Try it: Below are some entries; write out each one of them exactly.

Available records:
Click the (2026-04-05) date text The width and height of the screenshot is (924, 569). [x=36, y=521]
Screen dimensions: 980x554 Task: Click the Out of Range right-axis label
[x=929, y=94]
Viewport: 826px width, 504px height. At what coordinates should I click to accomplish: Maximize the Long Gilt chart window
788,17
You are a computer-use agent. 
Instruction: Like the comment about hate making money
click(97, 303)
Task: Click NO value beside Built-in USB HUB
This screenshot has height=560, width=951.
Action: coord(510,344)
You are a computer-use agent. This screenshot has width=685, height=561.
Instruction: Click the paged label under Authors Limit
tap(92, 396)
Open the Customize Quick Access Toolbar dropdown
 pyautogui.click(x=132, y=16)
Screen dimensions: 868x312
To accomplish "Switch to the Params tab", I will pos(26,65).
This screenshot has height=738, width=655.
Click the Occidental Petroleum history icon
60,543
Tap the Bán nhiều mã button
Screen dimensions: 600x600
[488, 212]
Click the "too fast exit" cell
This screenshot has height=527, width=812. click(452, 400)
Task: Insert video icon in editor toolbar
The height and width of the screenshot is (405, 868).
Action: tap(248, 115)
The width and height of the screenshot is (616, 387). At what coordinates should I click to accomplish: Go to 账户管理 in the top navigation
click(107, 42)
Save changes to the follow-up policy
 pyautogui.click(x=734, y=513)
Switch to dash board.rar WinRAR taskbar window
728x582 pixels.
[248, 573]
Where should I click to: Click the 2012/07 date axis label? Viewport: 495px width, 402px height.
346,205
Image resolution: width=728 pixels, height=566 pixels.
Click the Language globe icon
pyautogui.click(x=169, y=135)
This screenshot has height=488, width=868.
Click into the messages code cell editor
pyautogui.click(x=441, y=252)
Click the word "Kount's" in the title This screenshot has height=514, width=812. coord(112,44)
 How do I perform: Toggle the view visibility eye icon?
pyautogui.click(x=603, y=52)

Your response:
Click the (2026-04-05) date text The width and height of the screenshot is (924, 569). [x=36, y=521]
Screen dimensions: 980x554 Task: Click the Out of Range right-axis label
[x=929, y=94]
Viewport: 826px width, 504px height. At what coordinates should I click to accomplish: Maximize the Long Gilt chart window
788,17
You are a computer-use agent. 
Instruction: Like the comment about hate making money
click(97, 303)
Task: Click NO value beside Built-in USB HUB
This screenshot has height=560, width=951.
Action: coord(510,344)
You are a computer-use agent. This screenshot has width=685, height=561.
Instruction: Click the paged label under Authors Limit
tap(92, 396)
Open the Customize Quick Access Toolbar dropdown
 pyautogui.click(x=132, y=16)
Screen dimensions: 868x312
To accomplish "Switch to the Params tab", I will pos(26,65).
This screenshot has height=738, width=655.
Click the Occidental Petroleum history icon
60,543
Tap the Bán nhiều mã button
Screen dimensions: 600x600
[488, 212]
Click the "too fast exit" cell
This screenshot has height=527, width=812. click(452, 400)
Task: Insert video icon in editor toolbar
The height and width of the screenshot is (405, 868).
Action: tap(248, 115)
The width and height of the screenshot is (616, 387). At what coordinates should I click to accomplish: Go to 账户管理 in the top navigation
click(107, 42)
Save changes to the follow-up policy
 pyautogui.click(x=734, y=513)
Switch to dash board.rar WinRAR taskbar window
728x582 pixels.
[248, 573]
Where should I click to: Click the 2012/07 date axis label? Viewport: 495px width, 402px height.
346,205
Image resolution: width=728 pixels, height=566 pixels.
Click the Language globe icon
pyautogui.click(x=169, y=135)
This screenshot has height=488, width=868.
Click into the messages code cell editor
pyautogui.click(x=441, y=252)
Click the word "Kount's" in the title This screenshot has height=514, width=812. coord(112,44)
 How do I perform: Toggle the view visibility eye icon?
pyautogui.click(x=603, y=52)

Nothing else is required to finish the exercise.